Deux explosions de faible intensité survenues près de sites de sécurité à Jalandhar et Amritsar le 5 mai ont déclenché des accusations politiques au Pendjab. Le ministre en chef Bhagwant Mann a blâmé le BJP, tandis que la police de l'État a pointé du doigt l'ISI pakistanais.
Le Pendjab a été secoué par des explosions mardi soir. La première s'est produite vers 20 heures devant le quartier général de la Force de sécurité des frontières à Jalandhar. La seconde a eu lieu trois heures plus tard près d'un camp de l'armée dans le village de Khasa, à Amritsar.
Le ministre en chef Bhagwant Mann a accusé le BJP d'avoir orchestré ces incidents pour semer la peur à l'approche des élections législatives de 2027. Il a affirmé que de tels actes constituaient la méthode habituelle du parti avant les scrutins. Les dirigeants de l'opposition, issus du Congrès et du Shiromani Akali Dal, ont qualifié ces remarques d'immatures et y voient une tentative de détourner l'attention des problèmes liés à l'ordre public.

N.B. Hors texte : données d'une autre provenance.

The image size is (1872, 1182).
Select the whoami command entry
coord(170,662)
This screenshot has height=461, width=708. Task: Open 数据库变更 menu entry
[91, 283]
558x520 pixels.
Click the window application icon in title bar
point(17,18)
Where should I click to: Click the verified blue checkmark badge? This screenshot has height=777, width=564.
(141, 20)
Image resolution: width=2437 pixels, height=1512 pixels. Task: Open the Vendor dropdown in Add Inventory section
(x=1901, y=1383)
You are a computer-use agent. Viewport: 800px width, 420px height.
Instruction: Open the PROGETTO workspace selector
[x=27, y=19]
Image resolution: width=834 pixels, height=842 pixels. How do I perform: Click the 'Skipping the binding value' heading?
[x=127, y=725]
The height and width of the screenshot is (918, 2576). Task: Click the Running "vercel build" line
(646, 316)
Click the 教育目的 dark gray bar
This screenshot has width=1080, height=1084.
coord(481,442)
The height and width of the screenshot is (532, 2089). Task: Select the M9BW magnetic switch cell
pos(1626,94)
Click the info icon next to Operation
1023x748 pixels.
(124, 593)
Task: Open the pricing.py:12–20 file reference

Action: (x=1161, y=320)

Le directeur général de la police, Gaurav Yadav, a décrit les deux explosions comme étant de faible intensité et les a liées à l'anniversaire de l'opération Sindoor. Il a indiqué que l'incident d'Amritsar semblait être l'œuvre de l'ISI pakistanais et a noté qu'un groupe se faisant appeler l'Armée de libération du Khalistan avait revendiqué l'explosion de Jalandhar, bien qu'il ait qualifié cette organisation d'inexistante. Des enquêtes médico-légales et des analyses de vidéosurveillance sont en cours, sans qu'aucune victime ne soit à déplorer.